Panthers general manager (and former Hawks GM) Dale Tallon told reporters on Friday that the move — in which Florida swallowed half of Versteeg’s $4.4 million contract over the next two-plus season — was strictly performance based, and that Versteeg had been “inconsistent,” and “trying to do too much, trying to carry the burden of the big contract.”

But Hawks coach Joel Quenneville knows what Versteeg can do — he had 42 goals and 55 assists in his two full seasons in Chicago — and thinks that, even as he works his way back from a torn ACL, he can be a valuable contributor.

“Nice acquisition for us,” Hawks coach Joel Quenneville said. “Steeg is very versatile in what he brings to our team. He can play all positions up front. You can play him in all situations — PP, PK regular shift. Pretty handy guy and very useful. We like what he brings to the team.”

And to the dressing room. The laid-back Versteeg, who famously rapped at the Hawks’ 2010 parade, was a favorite of both fans and teammates alike. On Friday, his locker stall was next to Shaw’s.

“They’re going to talk each other’s ears off,” said Bickell, who’s been playing with Versteeg since their minor-league days in Norfolk in the 2006-07 season.

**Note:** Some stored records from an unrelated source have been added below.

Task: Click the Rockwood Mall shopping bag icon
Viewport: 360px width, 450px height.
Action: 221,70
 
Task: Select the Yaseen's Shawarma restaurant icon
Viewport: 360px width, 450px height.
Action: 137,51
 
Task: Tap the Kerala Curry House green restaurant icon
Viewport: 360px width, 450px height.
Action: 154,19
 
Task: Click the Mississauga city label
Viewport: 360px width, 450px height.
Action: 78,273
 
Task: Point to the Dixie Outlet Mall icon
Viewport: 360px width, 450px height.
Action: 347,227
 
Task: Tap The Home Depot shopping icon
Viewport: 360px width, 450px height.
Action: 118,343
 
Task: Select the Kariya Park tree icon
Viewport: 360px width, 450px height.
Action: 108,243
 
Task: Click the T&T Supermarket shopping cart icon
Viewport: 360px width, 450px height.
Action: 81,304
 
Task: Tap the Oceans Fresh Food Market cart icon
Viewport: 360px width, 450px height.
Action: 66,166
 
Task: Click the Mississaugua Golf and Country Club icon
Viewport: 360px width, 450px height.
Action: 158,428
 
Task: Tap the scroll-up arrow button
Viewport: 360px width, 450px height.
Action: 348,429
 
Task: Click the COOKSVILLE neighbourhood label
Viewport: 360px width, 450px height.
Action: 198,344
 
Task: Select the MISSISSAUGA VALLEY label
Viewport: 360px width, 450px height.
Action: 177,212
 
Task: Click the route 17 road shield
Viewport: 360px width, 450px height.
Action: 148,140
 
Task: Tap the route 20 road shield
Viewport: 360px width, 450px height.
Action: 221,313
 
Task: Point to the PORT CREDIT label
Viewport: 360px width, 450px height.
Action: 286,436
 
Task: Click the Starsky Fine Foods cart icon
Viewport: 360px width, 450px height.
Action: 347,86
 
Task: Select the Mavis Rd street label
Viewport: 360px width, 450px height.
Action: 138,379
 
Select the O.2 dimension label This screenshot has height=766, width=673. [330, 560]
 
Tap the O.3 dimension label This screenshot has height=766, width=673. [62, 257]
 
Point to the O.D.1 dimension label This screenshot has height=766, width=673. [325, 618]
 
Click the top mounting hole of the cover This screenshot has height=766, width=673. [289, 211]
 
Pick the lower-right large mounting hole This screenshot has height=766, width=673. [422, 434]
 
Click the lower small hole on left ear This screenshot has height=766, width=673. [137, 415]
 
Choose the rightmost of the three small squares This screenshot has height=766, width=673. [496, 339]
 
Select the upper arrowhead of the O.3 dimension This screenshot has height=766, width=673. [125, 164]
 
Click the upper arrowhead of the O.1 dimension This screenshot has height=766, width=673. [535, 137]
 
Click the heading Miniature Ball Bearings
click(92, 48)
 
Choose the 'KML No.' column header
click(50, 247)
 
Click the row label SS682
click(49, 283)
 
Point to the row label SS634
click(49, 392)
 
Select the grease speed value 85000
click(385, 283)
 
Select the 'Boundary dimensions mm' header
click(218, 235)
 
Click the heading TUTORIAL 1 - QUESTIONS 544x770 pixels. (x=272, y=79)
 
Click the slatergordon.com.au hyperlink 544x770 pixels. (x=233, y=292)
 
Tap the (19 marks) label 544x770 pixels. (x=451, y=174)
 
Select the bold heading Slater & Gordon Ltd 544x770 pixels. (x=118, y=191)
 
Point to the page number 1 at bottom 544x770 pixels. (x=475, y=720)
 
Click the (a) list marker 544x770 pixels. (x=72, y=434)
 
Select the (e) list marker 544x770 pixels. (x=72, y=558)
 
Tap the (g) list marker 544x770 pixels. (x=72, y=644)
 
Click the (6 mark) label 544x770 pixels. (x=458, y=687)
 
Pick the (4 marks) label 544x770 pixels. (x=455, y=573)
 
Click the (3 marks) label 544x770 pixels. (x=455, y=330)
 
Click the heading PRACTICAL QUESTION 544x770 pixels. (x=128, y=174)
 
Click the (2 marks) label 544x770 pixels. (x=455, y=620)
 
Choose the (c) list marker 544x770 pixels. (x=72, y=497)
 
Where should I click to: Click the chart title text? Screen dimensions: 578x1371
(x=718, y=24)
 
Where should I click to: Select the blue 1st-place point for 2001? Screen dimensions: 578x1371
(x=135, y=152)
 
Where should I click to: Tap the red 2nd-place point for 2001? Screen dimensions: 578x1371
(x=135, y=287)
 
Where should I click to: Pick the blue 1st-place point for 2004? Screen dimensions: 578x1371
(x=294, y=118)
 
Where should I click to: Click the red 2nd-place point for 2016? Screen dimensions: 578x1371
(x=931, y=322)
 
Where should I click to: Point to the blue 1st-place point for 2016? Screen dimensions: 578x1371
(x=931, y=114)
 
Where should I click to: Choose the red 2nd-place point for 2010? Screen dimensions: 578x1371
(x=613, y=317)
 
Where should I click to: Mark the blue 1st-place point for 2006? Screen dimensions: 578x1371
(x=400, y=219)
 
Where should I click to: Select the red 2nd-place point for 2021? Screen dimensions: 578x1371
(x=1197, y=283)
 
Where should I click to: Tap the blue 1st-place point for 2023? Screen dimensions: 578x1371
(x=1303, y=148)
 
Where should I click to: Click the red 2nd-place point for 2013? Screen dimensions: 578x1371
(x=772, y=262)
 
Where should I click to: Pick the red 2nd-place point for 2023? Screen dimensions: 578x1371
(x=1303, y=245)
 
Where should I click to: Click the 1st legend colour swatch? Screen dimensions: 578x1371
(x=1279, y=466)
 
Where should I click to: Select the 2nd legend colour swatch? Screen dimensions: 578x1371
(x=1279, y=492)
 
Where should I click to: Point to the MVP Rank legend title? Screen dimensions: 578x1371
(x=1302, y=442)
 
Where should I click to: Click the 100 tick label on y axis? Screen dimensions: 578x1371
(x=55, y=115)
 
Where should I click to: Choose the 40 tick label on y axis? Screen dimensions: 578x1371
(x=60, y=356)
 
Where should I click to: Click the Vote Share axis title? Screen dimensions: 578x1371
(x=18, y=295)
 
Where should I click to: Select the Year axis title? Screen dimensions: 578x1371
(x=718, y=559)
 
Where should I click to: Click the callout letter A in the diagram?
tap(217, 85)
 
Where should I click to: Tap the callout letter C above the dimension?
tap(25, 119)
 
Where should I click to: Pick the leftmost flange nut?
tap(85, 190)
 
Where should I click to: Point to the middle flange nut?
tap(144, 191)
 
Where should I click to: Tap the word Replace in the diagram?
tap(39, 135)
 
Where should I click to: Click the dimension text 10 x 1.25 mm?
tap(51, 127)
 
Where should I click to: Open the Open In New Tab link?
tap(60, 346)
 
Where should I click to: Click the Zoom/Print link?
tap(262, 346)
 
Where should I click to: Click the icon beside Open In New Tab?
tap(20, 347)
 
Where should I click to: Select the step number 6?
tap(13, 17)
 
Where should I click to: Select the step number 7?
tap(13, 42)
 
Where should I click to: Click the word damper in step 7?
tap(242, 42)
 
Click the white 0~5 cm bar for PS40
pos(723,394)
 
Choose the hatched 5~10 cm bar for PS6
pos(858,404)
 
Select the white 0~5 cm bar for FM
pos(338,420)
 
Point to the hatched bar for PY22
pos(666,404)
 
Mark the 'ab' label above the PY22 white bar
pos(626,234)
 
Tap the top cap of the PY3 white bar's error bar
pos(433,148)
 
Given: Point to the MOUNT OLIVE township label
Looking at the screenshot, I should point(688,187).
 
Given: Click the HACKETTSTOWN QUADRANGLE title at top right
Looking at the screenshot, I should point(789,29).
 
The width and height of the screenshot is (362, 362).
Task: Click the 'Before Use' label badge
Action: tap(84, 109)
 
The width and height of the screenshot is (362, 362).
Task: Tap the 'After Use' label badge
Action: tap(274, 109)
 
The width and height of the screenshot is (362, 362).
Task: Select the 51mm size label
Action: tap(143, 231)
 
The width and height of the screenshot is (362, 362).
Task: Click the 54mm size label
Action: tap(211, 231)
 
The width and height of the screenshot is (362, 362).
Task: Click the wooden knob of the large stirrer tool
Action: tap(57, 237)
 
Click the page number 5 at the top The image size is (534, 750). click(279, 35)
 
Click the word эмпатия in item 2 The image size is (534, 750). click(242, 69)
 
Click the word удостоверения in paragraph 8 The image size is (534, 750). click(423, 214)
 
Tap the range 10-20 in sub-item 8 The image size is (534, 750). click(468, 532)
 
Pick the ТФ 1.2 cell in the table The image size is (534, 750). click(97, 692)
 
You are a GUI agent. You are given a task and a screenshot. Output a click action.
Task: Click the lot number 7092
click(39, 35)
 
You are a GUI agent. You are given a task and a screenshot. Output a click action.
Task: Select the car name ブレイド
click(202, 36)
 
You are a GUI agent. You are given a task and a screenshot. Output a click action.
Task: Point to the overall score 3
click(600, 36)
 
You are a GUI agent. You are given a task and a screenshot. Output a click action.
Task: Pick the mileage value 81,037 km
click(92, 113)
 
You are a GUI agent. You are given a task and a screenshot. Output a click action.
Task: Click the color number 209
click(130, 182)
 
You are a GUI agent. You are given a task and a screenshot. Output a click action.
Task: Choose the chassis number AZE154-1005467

Versteeg was relatively mellow on Friday, probably because he was going on 30 minutes of sleep after catching a 6 a.m. fight to Chicago. And maybe because he’s still a little shell-shocked that after a few tough seasons, he’s right back where he always wanted to be.

“It’s still a lot to process,” he said. “I’ve had so much good times here and you almost put that all in the rear-view mirror, because you never thought you’d come back. Now I’m back here and it’s now about getting back to playing hockey and trying to put my best foot forward every night to try to help the team in whatever way I can.”